Clementi lived in England from the later 1760s and became active in London musical life in the 1770s. By the time he left for the Continent, he was a leading keyboard musician. It is therefore very plausible that Clementi knew of Mozart, and plausible that he knew some early published Mozart music.

But the B-flat sonata is a harder problem. Mozart composed it in Munich in 1775, and it was not published until 1799. Clementi could not have obtained it through ordinary printed London circulation before 1781.

So if Clementi knew K. 281, the route must have been less direct. Mozart may have performed it privately or semi-publicly. A manuscript copy may have circulated. A patron, traveller, teacher, collector, or publisher may have seen or copied it.
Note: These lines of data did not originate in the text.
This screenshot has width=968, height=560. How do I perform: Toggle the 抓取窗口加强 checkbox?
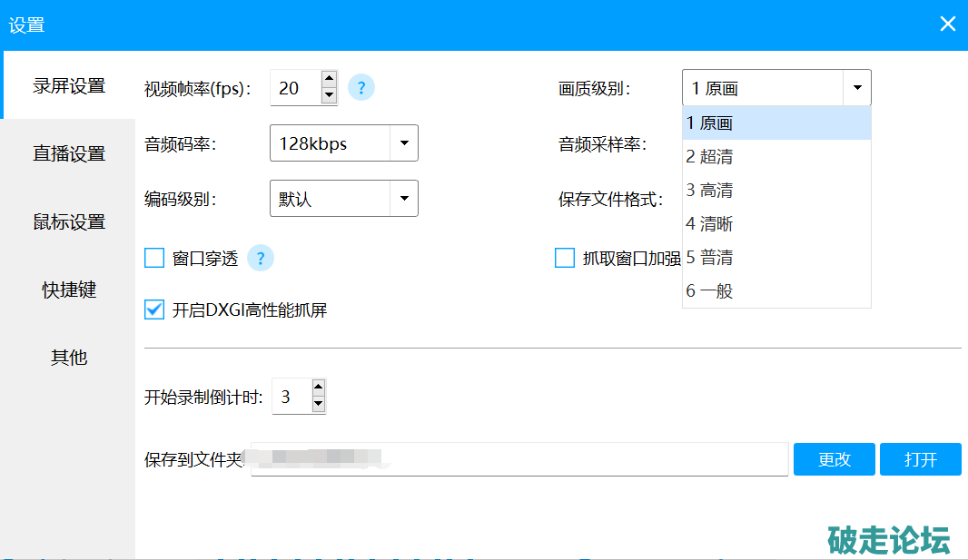tap(565, 259)
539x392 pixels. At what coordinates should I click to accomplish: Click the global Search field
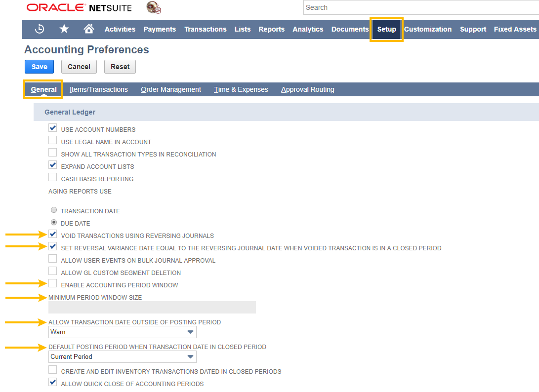click(x=420, y=7)
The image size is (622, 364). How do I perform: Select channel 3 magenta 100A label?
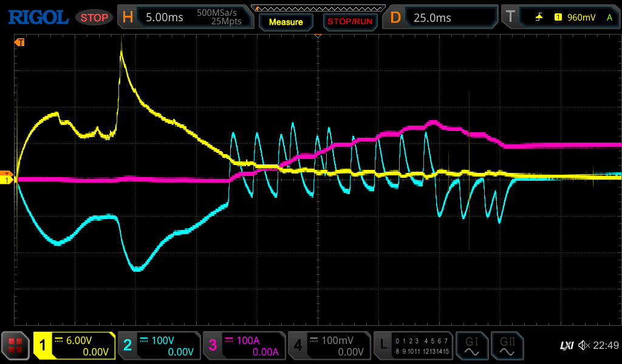point(244,346)
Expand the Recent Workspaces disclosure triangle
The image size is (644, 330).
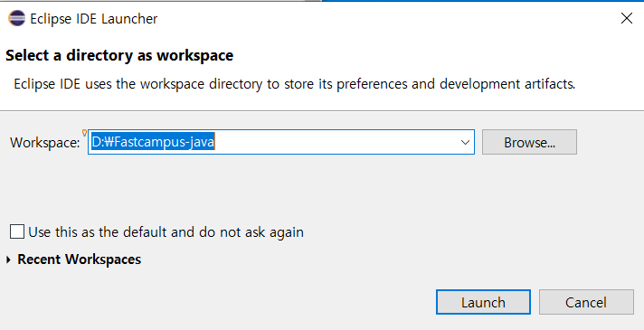click(x=9, y=259)
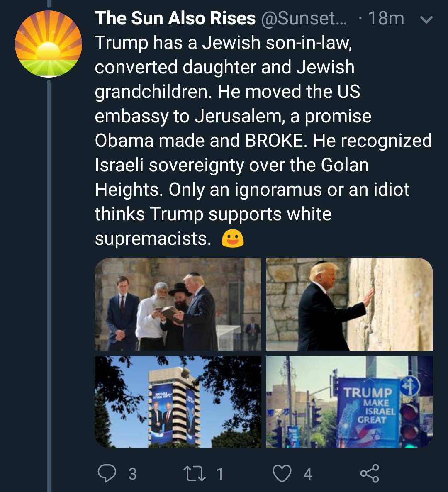Viewport: 448px width, 492px height.
Task: Open The Sun Also Rises profile avatar
Action: pos(48,44)
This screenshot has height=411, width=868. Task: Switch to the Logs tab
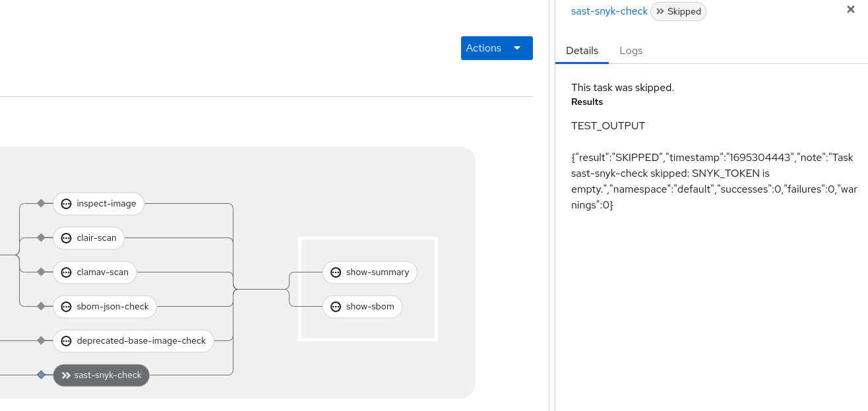pos(631,51)
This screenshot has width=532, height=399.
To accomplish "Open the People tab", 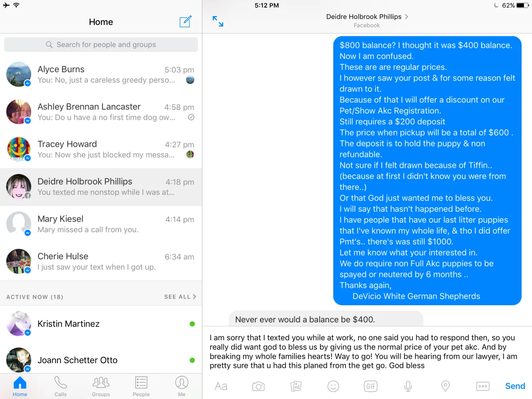I will click(141, 386).
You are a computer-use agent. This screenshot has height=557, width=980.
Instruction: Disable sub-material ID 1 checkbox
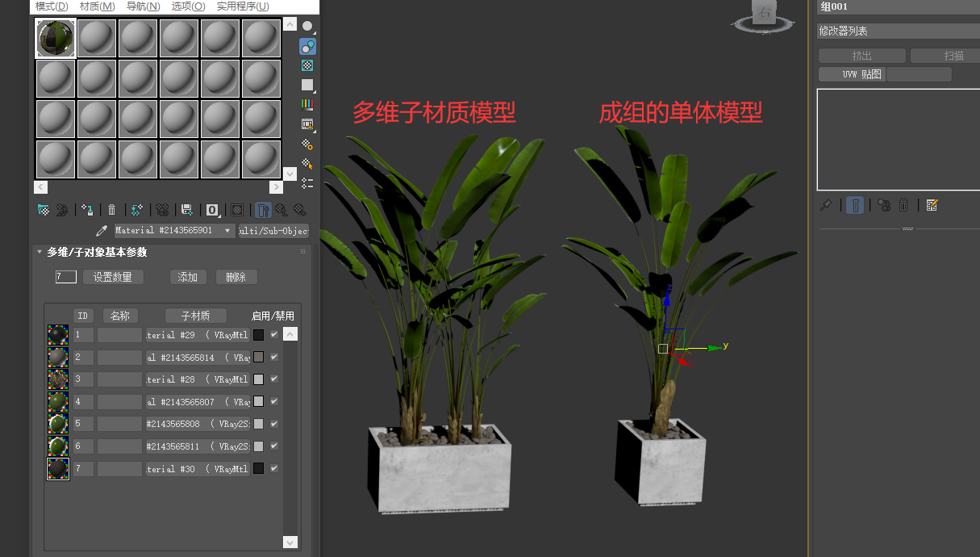point(274,334)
Clementi may even have encountered it during his continental travels before the Vienna meeting.

At the moment, that is only possibility, not proof. I know of no document proving Clementi knew the sonata, no Clementi letter saying so, and no early London publication that would solve the problem neatly.

But elite musicians often encountered music before publication, and Clementi was not an obscure amateur waiting for printed editions to arrive in shops. He was an ambitious professional virtuoso moving in precisely the world where unpublished music could circulate.

Why It Matters

The usual story gives Clementi priority over Mozart in one famous case. Clementi plays the sonata before Mozart in 1781; Mozart later borrows the opening motif for The Magic Flute.

The possible complication is more interesting. Clementi’s sonata may itself contain traces of Mozart’s sonata. If so, the Magic Flute borrowing would not be a simple one-way act of musical memory, but part of a more tangled exchange: Mozart remembering Clementi, Clementi perhaps already remembering Mozart.

It also changes the meaning of Clementi’s choice of piece. If Clementi knew Mozart’s sonata, then playing this particular B-flat sonata to Mozart could have been intended as a kind of flattery: a subtle way of saying, I know your work, I admire it, and I can answer it in my own language.

That would also make Mozart’s contemptuous comments about Clementi more revealing. Mozart may have dismissed Clementi as a mere technician, but Clementi’s sonata may have been operating in a subtler and more competitive register than Mozart cared to admit.

Conclusion

Nothing here is proven of course. The publication history makes the claim difficult. The score parallels make it worth asking. The goal is not to announce a verdict, but to invite a different hearing of a familiar anecdote. If Clementi is hiding Mozart in plain sight, perhaps other ears – and other archives – can help decide.